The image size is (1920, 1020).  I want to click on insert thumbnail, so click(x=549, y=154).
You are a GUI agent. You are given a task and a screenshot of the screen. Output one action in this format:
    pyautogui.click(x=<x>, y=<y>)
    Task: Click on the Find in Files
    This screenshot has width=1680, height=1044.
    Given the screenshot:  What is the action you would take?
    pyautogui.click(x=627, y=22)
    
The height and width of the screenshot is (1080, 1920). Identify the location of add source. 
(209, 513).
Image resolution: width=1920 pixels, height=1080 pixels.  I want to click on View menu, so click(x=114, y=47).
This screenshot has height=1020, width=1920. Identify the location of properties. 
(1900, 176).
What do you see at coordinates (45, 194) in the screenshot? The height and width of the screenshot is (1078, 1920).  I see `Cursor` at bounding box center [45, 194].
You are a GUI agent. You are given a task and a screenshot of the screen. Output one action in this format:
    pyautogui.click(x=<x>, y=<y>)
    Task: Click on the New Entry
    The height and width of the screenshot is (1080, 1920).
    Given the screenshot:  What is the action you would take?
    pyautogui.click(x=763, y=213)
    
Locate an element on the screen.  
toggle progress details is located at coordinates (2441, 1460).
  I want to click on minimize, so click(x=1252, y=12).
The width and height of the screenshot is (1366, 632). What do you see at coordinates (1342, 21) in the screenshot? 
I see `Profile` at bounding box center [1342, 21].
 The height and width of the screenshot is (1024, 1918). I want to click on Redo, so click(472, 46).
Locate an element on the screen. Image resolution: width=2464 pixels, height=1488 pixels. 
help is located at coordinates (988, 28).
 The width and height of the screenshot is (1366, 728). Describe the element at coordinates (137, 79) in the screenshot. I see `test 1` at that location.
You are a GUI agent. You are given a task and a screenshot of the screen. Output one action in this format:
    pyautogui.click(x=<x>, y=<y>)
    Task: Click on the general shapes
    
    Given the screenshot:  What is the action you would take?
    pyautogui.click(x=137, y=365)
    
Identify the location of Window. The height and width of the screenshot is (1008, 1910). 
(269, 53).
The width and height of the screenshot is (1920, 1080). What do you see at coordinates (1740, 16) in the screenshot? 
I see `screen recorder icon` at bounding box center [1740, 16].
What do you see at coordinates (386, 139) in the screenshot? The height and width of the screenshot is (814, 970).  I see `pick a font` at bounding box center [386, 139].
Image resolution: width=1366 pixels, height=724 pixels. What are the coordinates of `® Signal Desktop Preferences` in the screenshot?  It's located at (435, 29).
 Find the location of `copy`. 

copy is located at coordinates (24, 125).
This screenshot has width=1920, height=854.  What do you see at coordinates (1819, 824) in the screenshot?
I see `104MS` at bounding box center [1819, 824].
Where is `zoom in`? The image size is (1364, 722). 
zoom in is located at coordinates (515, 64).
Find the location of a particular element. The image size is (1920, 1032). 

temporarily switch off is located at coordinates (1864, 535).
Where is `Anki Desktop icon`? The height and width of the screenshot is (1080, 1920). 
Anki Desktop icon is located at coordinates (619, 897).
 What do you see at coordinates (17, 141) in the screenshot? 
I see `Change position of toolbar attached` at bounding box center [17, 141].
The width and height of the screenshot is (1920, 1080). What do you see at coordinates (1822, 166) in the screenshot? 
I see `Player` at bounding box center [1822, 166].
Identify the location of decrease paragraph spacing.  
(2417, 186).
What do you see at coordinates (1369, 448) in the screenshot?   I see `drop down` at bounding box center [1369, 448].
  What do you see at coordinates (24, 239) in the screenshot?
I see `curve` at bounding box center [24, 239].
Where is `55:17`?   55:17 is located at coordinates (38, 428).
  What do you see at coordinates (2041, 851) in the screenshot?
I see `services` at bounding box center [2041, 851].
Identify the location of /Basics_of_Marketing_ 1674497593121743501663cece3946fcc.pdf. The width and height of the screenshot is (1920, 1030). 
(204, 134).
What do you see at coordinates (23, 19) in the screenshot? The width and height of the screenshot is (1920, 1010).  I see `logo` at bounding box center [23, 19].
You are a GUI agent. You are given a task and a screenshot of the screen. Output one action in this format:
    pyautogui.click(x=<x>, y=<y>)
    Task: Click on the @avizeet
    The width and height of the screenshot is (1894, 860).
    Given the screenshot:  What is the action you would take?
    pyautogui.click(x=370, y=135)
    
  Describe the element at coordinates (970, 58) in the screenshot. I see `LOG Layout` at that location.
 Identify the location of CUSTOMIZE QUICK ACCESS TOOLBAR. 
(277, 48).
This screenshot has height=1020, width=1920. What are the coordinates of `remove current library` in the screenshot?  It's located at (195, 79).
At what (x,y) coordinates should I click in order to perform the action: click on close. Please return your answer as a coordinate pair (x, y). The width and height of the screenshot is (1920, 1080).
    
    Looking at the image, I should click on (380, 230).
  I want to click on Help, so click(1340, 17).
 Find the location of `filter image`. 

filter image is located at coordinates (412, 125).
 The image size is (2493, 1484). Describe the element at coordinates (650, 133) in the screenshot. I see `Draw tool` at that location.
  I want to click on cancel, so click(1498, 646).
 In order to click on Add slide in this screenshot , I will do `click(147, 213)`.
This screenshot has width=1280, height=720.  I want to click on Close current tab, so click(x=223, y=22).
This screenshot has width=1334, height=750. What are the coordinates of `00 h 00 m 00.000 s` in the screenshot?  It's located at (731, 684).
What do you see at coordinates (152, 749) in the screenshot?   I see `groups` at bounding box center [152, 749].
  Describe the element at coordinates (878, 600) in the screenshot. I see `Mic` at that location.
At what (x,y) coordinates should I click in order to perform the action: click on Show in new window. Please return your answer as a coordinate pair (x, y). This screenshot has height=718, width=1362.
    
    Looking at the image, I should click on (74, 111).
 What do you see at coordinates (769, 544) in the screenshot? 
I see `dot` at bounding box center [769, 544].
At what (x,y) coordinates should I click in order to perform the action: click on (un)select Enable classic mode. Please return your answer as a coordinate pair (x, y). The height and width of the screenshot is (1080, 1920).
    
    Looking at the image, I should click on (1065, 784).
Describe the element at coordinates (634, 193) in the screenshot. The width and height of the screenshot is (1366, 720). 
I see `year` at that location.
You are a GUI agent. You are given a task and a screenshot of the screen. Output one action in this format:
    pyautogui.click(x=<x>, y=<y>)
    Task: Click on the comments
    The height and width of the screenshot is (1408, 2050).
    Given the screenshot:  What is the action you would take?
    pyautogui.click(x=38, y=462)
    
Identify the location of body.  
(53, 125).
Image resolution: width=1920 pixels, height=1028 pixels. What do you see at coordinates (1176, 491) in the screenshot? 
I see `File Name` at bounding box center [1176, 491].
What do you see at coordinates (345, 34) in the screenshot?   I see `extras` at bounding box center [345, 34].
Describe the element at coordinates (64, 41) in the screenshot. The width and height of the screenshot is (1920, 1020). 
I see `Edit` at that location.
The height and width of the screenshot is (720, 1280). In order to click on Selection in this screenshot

#####

*What you should do*: Copy the entries out again, starting at the line containing "What do you see at coordinates (24, 239)" and ending after the line containing "What do you see at coordinates (23, 19)", with both of those lines included.

*The result*:
  What do you see at coordinates (24, 239) in the screenshot?
I see `curve` at bounding box center [24, 239].
Where is `55:17`?   55:17 is located at coordinates (38, 428).
  What do you see at coordinates (2041, 851) in the screenshot?
I see `services` at bounding box center [2041, 851].
Identify the location of /Basics_of_Marketing_ 1674497593121743501663cece3946fcc.pdf. The width and height of the screenshot is (1920, 1030). 
(204, 134).
What do you see at coordinates (23, 19) in the screenshot? The width and height of the screenshot is (1920, 1010).  I see `logo` at bounding box center [23, 19].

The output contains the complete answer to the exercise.